# ACTIVITY:
In the entries that follow, the lines from the one with "店舗窓口販売 (55, 2338)" through the one with "You are a GUI agent. The screenshot is 1280×1754." are the ones to write out, exactly and with both ends included. Nothing else should appear.

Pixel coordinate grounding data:
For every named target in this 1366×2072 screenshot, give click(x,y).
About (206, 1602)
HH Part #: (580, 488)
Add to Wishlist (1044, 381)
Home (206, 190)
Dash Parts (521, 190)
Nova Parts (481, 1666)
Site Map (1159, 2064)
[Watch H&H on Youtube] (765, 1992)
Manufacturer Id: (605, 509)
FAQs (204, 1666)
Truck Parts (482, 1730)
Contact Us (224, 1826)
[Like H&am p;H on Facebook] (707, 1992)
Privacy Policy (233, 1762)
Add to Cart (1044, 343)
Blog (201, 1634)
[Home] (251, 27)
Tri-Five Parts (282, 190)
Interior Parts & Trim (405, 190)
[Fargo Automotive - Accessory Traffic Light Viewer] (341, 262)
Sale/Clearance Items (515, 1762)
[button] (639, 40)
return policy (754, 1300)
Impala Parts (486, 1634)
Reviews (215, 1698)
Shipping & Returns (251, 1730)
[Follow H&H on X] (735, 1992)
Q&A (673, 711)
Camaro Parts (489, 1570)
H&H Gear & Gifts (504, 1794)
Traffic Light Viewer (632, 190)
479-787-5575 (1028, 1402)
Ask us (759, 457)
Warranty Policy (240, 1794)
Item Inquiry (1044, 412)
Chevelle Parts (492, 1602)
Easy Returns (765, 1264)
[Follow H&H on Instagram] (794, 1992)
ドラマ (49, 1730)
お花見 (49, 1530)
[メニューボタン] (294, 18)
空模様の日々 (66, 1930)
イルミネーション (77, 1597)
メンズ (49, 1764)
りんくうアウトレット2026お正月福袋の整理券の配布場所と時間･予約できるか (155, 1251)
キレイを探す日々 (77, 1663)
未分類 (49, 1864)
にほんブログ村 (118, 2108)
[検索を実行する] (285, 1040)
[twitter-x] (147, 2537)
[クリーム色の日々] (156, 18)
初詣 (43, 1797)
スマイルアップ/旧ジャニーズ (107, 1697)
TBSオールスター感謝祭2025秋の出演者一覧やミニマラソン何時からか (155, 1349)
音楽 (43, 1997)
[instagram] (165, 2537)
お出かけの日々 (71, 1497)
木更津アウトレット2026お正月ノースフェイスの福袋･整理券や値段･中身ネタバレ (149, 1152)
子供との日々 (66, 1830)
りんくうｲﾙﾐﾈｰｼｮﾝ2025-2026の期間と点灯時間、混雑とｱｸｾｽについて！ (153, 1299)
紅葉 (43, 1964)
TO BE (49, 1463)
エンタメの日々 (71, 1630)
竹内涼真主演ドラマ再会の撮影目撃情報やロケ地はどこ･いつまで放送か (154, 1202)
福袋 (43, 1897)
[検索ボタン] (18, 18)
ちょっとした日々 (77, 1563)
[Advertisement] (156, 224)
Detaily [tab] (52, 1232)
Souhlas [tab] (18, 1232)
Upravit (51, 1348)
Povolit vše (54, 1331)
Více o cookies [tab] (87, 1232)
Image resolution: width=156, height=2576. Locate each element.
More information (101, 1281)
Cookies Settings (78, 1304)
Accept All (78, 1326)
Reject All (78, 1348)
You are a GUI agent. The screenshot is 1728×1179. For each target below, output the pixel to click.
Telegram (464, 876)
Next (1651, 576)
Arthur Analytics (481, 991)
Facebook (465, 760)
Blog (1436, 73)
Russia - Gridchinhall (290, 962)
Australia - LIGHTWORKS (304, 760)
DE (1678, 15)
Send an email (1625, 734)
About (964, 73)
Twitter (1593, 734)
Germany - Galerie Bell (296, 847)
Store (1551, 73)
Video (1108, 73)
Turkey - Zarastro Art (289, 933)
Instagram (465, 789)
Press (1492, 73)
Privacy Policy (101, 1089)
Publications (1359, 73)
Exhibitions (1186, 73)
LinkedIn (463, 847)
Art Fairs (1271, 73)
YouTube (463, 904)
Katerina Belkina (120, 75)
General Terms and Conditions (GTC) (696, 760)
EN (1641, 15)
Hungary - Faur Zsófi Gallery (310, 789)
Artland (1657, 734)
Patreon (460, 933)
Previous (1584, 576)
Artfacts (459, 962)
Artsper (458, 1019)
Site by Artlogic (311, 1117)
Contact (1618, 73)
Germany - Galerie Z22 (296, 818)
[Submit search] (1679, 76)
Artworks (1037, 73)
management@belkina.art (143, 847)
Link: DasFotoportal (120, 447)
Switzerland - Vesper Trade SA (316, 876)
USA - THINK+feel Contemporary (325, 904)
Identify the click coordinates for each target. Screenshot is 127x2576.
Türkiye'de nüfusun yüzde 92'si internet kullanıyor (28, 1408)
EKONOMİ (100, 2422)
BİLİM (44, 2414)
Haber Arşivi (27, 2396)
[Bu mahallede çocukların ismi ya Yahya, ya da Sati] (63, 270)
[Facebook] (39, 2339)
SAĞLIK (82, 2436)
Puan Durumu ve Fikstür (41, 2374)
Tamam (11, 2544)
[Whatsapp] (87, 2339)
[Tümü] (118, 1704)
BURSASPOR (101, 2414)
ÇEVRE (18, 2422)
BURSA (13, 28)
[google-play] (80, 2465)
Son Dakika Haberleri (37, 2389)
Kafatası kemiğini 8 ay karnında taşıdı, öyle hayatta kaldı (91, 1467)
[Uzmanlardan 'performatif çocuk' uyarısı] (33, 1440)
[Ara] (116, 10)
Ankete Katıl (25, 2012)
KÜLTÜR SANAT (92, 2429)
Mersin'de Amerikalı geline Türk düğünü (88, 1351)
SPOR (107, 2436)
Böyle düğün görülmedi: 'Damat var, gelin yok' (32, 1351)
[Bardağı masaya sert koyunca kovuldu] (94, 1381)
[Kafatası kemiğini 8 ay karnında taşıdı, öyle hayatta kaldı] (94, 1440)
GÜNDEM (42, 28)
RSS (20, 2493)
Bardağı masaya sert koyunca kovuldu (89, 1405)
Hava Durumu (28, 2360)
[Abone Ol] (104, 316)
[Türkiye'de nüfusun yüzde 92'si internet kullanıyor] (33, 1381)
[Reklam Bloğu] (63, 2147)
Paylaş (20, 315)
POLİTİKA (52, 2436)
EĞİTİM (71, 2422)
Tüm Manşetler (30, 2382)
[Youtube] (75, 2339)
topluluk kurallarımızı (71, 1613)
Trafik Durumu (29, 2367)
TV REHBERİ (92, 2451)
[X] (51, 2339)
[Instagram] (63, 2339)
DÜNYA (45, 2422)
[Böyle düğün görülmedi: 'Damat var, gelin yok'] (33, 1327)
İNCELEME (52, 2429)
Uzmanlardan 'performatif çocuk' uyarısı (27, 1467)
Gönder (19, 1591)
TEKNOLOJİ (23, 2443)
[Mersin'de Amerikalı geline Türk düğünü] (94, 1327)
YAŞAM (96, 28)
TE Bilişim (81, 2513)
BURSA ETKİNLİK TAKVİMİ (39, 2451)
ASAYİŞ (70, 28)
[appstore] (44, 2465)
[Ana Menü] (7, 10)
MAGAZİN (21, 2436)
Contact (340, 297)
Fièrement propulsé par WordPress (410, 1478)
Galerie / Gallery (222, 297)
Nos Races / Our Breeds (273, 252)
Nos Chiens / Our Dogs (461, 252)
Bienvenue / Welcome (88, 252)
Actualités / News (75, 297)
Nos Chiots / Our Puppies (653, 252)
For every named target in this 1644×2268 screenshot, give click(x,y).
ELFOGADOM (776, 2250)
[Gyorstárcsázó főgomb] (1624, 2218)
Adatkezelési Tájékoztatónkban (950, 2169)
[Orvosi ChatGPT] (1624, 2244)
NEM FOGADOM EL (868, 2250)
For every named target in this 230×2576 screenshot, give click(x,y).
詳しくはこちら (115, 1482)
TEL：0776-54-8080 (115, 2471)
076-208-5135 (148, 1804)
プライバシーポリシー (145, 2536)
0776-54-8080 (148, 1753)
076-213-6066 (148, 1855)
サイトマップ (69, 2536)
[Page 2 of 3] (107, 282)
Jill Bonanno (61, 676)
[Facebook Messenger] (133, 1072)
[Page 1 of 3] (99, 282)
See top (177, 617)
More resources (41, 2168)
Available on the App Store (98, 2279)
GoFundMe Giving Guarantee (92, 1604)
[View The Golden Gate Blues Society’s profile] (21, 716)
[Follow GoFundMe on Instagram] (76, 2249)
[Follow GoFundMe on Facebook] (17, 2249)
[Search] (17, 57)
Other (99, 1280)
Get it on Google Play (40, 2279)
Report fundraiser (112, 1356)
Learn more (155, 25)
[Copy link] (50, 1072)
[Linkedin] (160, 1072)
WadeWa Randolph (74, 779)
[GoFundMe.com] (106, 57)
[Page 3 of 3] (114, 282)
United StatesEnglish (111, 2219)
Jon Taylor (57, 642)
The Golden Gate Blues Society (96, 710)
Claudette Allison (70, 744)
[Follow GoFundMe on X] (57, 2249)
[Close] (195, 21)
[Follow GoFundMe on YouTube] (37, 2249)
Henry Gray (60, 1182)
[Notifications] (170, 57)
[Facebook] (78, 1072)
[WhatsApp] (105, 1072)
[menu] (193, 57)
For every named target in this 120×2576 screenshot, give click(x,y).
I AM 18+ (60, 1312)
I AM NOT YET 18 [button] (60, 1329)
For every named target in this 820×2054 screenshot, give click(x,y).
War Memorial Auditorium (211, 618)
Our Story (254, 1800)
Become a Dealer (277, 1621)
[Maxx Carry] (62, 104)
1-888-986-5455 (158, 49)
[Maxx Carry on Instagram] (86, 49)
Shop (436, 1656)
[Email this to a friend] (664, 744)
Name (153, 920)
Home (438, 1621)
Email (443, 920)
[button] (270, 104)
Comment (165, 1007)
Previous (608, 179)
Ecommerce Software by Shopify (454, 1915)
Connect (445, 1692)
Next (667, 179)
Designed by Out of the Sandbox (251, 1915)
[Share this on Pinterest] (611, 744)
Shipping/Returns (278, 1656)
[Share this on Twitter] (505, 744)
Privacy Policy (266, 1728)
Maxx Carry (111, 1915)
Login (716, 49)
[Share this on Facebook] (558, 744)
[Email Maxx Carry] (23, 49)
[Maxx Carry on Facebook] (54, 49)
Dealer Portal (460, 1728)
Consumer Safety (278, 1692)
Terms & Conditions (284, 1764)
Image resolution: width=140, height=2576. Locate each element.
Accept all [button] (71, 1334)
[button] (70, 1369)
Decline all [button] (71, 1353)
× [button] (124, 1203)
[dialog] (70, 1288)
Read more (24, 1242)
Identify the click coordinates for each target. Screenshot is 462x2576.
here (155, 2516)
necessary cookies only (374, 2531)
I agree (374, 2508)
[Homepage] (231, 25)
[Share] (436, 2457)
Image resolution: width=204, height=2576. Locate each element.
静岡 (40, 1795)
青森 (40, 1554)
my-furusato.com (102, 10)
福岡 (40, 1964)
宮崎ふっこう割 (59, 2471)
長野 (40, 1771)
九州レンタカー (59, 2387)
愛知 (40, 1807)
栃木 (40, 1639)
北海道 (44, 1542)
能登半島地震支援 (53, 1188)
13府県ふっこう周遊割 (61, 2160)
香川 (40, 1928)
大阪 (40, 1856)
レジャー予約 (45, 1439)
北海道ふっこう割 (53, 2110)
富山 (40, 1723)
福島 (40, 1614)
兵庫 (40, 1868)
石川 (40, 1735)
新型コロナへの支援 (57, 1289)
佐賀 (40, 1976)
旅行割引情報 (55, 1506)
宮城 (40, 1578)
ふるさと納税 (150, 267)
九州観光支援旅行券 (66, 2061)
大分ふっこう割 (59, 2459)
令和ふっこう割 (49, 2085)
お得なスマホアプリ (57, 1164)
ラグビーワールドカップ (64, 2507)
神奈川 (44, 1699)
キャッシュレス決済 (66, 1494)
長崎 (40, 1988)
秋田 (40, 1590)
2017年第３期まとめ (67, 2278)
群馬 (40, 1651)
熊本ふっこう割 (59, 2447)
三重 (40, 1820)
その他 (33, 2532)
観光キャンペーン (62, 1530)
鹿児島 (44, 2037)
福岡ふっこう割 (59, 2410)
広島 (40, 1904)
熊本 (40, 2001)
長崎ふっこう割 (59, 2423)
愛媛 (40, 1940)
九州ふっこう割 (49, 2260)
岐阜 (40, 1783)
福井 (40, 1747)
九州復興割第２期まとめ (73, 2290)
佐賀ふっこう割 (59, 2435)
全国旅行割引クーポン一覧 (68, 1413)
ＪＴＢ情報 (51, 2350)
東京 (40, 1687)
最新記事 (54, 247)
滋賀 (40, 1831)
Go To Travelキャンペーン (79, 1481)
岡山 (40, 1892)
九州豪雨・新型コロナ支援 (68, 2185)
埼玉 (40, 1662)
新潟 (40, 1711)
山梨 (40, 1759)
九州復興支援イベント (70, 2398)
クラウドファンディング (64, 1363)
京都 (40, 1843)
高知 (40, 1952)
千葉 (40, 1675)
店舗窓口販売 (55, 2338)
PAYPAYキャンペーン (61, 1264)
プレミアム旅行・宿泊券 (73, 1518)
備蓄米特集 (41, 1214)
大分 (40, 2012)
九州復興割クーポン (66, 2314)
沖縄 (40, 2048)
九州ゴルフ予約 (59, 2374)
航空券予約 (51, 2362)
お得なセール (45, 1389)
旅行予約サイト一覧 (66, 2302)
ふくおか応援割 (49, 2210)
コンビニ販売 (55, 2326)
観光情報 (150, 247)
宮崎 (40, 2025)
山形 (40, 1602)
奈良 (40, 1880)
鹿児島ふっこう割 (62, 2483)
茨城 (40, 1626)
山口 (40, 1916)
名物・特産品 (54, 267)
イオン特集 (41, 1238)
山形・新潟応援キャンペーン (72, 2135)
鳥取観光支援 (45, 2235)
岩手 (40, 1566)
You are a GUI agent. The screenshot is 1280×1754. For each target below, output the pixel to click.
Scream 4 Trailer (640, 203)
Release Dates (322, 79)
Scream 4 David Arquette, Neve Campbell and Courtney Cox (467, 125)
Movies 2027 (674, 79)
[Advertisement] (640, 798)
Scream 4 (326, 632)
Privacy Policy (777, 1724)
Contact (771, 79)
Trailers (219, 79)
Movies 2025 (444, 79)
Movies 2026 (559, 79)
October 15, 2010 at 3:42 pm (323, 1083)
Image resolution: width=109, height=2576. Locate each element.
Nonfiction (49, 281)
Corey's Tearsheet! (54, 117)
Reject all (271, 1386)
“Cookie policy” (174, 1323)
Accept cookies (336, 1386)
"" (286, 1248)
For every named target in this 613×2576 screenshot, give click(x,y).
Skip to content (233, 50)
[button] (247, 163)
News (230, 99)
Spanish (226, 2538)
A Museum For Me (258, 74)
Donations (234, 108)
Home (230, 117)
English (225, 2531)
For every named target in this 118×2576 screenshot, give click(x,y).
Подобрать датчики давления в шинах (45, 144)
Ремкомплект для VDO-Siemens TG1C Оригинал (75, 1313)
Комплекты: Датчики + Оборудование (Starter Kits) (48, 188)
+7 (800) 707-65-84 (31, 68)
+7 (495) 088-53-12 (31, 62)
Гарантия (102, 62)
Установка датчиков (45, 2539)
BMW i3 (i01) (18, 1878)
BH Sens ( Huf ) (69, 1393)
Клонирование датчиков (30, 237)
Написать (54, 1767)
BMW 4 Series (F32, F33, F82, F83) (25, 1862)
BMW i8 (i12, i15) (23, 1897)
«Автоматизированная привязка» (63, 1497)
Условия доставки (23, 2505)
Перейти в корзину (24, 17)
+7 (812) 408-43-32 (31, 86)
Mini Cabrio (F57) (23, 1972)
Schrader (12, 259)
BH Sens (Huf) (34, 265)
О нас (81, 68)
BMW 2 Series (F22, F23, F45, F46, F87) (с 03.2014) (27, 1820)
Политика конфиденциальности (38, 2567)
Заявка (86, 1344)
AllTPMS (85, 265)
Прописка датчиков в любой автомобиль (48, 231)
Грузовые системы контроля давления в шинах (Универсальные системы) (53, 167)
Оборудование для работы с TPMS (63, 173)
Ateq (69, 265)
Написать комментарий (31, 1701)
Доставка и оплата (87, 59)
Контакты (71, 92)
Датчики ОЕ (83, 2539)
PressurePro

# YOUR SOLUTION:
店舗窓口販売 (55, 2338)
PAYPAYキャンペーン (61, 1264)
プレミアム旅行・宿泊券 (73, 1518)
備蓄米特集 (41, 1214)
大分 (40, 2012)
九州復興割クーポン (66, 2314)
沖縄 (40, 2048)
九州ゴルフ予約 (59, 2374)
航空券予約 (51, 2362)
お得なセール (45, 1389)
旅行予約サイト一覧 (66, 2302)
ふくおか応援割 (49, 2210)
コンビニ販売 (55, 2326)
観光情報 (150, 247)
宮崎 (40, 2025)
山形 (40, 1602)
奈良 (40, 1880)
鹿児島ふっこう割 (62, 2483)
茨城 (40, 1626)
山口 (40, 1916)
名物・特産品 (54, 267)
イオン特集 (41, 1238)
山形・新潟応援キャンペーン (72, 2135)
鳥取観光支援 (45, 2235)
岩手 (40, 1566)
You are a GUI agent. The screenshot is 1280×1754. For each target below, output the pixel to click.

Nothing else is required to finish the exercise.